Tutti loro rincorrono un obiettivo: riscattarsi.

La penna degli autori dà voce alla categoria degli “invisibili”, attribuendo loro una incredibile forza vitale che è il vero cuore del romanzo. I personaggi sono vivi, bramano la loro libertà, sfidano le restrizioni sociali e i limiti fisici.
Nonostante la grigia realtà che li circonda e il futuro incerto e nebuloso, cadono e si rialzano fino a raggiungere la libertà.

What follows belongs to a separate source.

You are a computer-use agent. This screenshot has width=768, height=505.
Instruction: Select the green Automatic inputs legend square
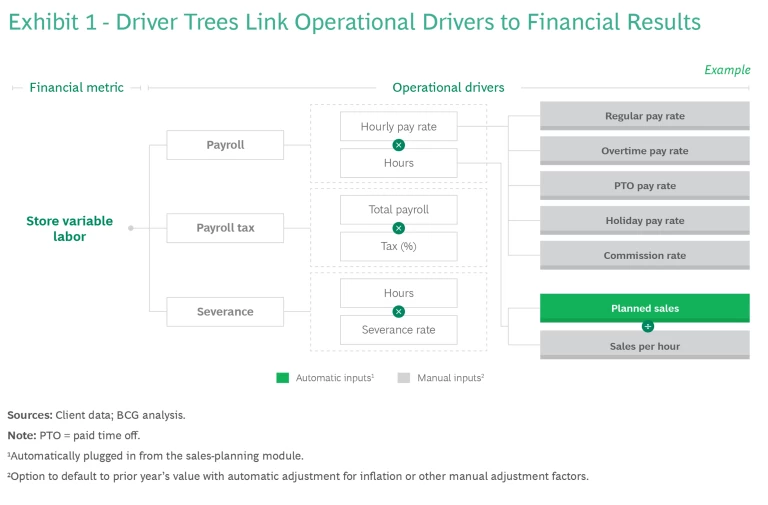pyautogui.click(x=283, y=378)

Del Toro e Kraus hanno scritto un romanzo pieno di magia, bellezza e messaggi positivi: l’acqua non ha forma, siamo noi a dargliela, sono proprio le nostre imperfezioni a renderci unici e l’amore, in tutte le sue molteplici forme e manifestazioni, è il motore che muove il mondo.

 

 

Guillermo del Toro Gómez


(Guadalajara, 9 ottobre 1964) è un regista, sceneggiatore, produttore cinematografico e scrittore messicano. Nella sua carriera di regista ha alternato opere incentrate su temi dark fantasy, per le quali è stato candidato per due premi Oscar come miglior film straniero e migliore sceneggiatura originale, a classici film d’azione americani. Del Toro ha ricevuto molti altri riconoscimenti per i suoi lavori da regista, vincendo nella suddetta categoria ai Golden Globe, ai BAFTA e ai Directors Guild of America Awards. In aggiunta alla sua attività da regista, è un prolifico produttore cinematografico. I lavori di del Toro sono caratterizzati da un forte legame con le fiabe e l’orrore, con la volontà di infondere le sue opere di una bellezza estetica o poetica. L’approccio fotografico di ogni suo film, agevolato dalla frequente collaborazione con il direttore della fotografia Guillermo Navarro, si fonda sempre su molti tagli di luce di un colore dominante, nel film “La forma dell’Acqua” è il verde.

Daniel Kraus


Premiato scrittore e regista statunitense, ha vinto due Odissey Awards con Rotters e Scowler, ed è entrato nella top 10 dei «Libri dell’anno» di Entertainment Weekly, con The Death and Life of Zebulon Finch. I suoi romanzi sono stati selezionati dal Librarty Guild, e hanno ottentuto la nomination, tra gli altri, ai Bram Stoker Awards. Con Guillermo del Toro ha scritto la saga Trollhunters e il romanzo La forma dell’acqua.

 

IL FILM

 

La forma dell’acqua – The Shape of Water, film del 2017 diretto da Guillermo del Toro ha vinto il Leone d’oro al miglior film alla 74ª Mostra internazionale d’arte cinematografica di Venezia e si è aggiudicato quattro Premi Oscar, su tredici candidature ricevute, vincendo il premio per il miglior film, il miglior regista, la migliore scenografia e la migliore colonna sonora.